Usai makan, kami sepakat mendirikan tenda di area Candi Arjuna. Menjelang tengah malam, suhu turun drastis hingga 11 derajat C, kami mulai resah. Sungguh sebuah perjuangan untuk melewati malam itu. Jam 3 dini hari kami memutuskan pindah ke homestay yang dilengkapi penghangat ruangan, hahaha. Keesokan harinya, matahari bersinar cerah. Suhu sedikit hangat walaupun masih terbilang dingin. Sarapan kami sedikit berbeda, yaitu nasi megono Dieng yang sedikit berbeda dengan nasi megono khas Pekalongan. Nasi ini dimasak dengan tambahan bumbu dan disajikan tercampur dengan tambahan sayur, teri asin dan parutan kelapa. Lauknya tempe kemul dan telur ceplok lagi dan ditemani secangkir teh panas yang cepat dingin. Usai sarapan kami mengunjungi candi Arjuna, candi Hindu yang diperkirakan dibangun pada sekitar abad ke-7 pada masa pemerintahan kerajaan Mataram Kuno.
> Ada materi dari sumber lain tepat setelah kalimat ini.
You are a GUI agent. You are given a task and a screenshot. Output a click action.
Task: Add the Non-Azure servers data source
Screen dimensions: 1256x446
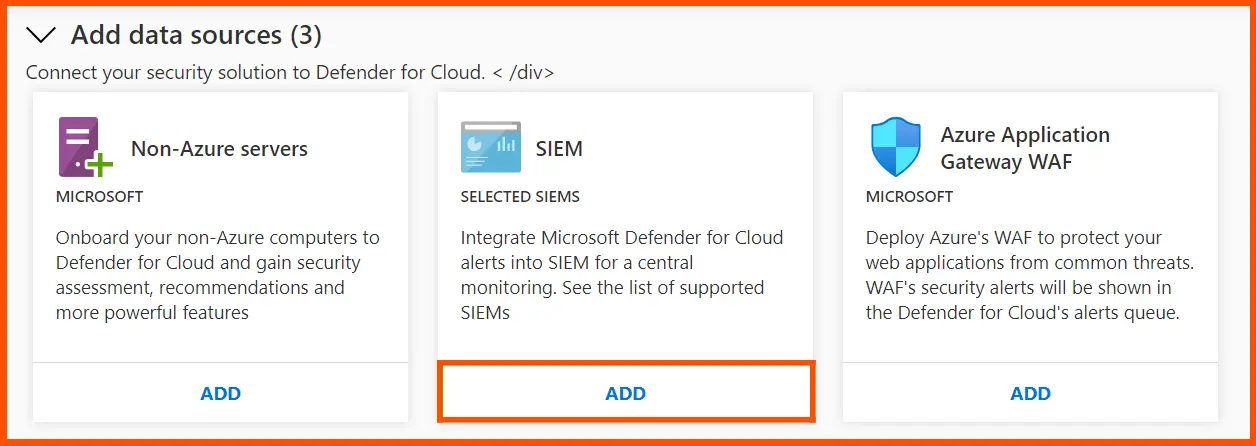(x=220, y=393)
Kebetulan hari itu adalah long weekend, sehingga banyak pengunjung mendatangi candi yang terletak di ketinggian 2.093 mdpl. Pengunjung didominasi siswa sekolah dan karena ada pemandu yang menceritakan tentang sejarah candi ini, kami mendapat pengetahuan tentang candi yang ternyata ditemukan oleh seorang tentara Inggris pada tahun 1814. Pada waktu pertama kali ditemukan, kondisi Kompleks Candi Arjuna tengah dalam keadaan terendam air telaga. Selesai berkeliling di kompleks candi yang tidak luas ini, kami berkemas kembali menuju Jakarta dan menikmati perjalanan bersama Himalayan. Bruuuuummmm.